La terapia que realiza Manuel con sus visitantes, que acceden de manera voluntaria y no pagan nada por hospedarse allí, consiste en la creencia de que el cuerpo es débil y cae fácilmente en las tentaciones que la vida alberga. «El ser humano es vanidoso, practicamos un consumismo desorbitado del que somos esclavos, porque no nos podemos resistir», predica Manuel, quien dice que cuando deseamos algo y no podemos conseguirlo entramos en un estado de añoranza que nos lleva a una ansiedad emocional y, después, a la depresión.
Manuel enseña con el ejemplo y, por eso, no tiene televisión. «No me hace falta, sé como está el mundo a través de las historias que me vienen aquí», declara.
Al amanecer
Historias como las de Ignacio y Miguel Ángel, asturiano y granadino, respectivamente. Miguel no salía de su cama, estaba deprimido a causa del consumo del cannabis y tampoco creía que trasladándose a la sierra fuera a desengancharse. No obstante, afirma llevar en Dúrcal tres semanas y «me encuentro mejor. Trabajo diariamente y lo mejor de todo es que he recuperado el hábito de tocar la guitarra», nos dice el granadino mientras limpia el huerto de broza.
El asturiano apareció en la sierra gracias al 'boca a boca'. «A la casa han llegado personas de toda España que fueron informados por otros que ya estuvieron aquí», dice Manuel, que presume de que nunca se ha publicitado. «No tenemos capacidad para alojar a mucha gente, dos o tres personas para un largo periodo de tiempo, ya que no recibimos ingresos. Nuestro método está en tener sólo lo necesario, por eso nos alimentamos prácticamente del huerto», asegura. Además, trabaja con el centro Hogar 20 que «a veces me mandan a alguno que allí no consigue curarse y aquí sí lo consigue».

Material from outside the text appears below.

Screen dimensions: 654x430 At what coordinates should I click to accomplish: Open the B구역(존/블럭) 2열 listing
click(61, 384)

El día en la sierra empieza a las 5.30 de la mañana en la ermita. Todo permanece en silencio, no hay luz porque aún no ha amanecido y los que acuden permanecen en oración sentados en los bancos de madera. Nadie habla, todo el mundo está solo con su mente, podemos aventurar, que haciendo un esfuerzo por pasar otro día más cerca de la vida.
Continuamos con los rezos de 'maitines' y 'laúdes'. «Es sorprendente cuando hago esto porque sé que en todos los monasterios cristianos del mundo leen los mismos textos que vamos a iniciar ahora», dice Sara, una seglar que acaba de salir de un convento de clausura. «Necesitaba tiempo y espacio para meditar y este lugar me parece el idóneo para ello», continúa.

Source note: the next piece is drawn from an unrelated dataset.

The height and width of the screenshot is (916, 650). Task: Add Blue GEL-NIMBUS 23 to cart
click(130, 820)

Al cortijo de Manuel acuden religiosos y religiosas en busca de la 'sabiduría' que tiene este hombre de barba larga y blanca, como símbolo de su estilo de vida monacal. El día a día, tanto de Vílchez como de los que se están hospedados en el cortijo es el mismo. La meditación se reparte entre las primeras horas de la mañana y las últimas, antes de la puesta de sol. Las labores del huerto, la limpieza del cortijo y ermita comienzan después del desayuno, que empieza a las ocho horas, y acaban antes de las dos de la tarde, hora en la que se almuerza.

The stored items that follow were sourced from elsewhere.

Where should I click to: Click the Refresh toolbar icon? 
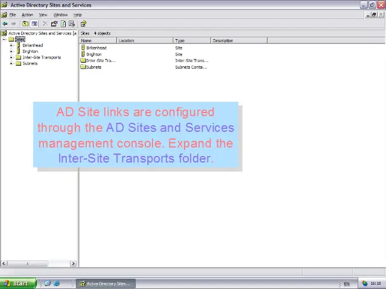pyautogui.click(x=63, y=23)
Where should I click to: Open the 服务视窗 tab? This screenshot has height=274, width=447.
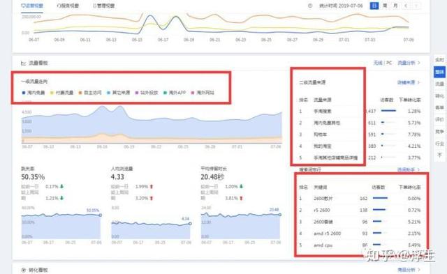point(68,6)
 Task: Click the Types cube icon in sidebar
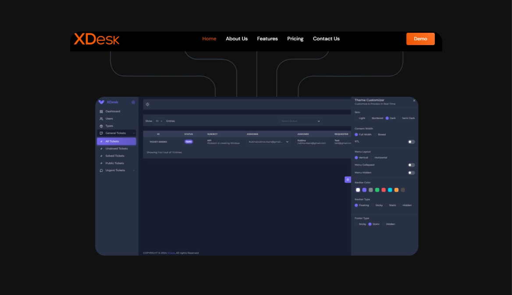click(101, 126)
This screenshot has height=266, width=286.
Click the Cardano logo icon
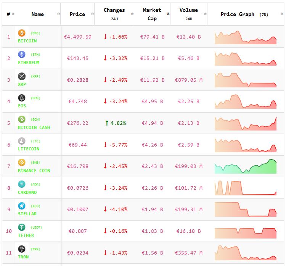tap(22, 184)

«Hoy he hecho cocido, con los garbanzos que aún quedan de la temporada pasada», dice Angustias, hermana de Manuel. Ella se encarga de preparar las comidas y de la conservación y almacenamiento de las existencias. «Esta mañana, Sara me ha ayudado y hemos limpiado el almacén, que falta le hacía», continúa Angustias.
Vivir con lo mínimo
Que Manuel viva en la sierra no es debido al centro, más bien sería al contrario. «Yo vivo aquí con lo básico porque creo que la felicidad reside en no necesitar nada y en vivir en armonía con la naturaleza. He encontrado mi solución para ser feliz», manifiesta este eremita que asegura que puede ver algo en el interior de las personas para guiarles en su camino pues «todos tenemos una misión en la vida y hay que descubrirla».
Cuando Manuel termina de pronunciar estas palabras ha caído la noche, justo después de asistir a una maravillosa puesta de sol. Al ritmo de las últimas luces bajo la montaña, cada uno se retira a descansar a sus habitaciones. Son cerca de las diez de la noche, hay luna llena. Un grillo, como único ruido, pone la banda sonora al término de un día en la sierra donde, con toda esta paz, es fácil dormir.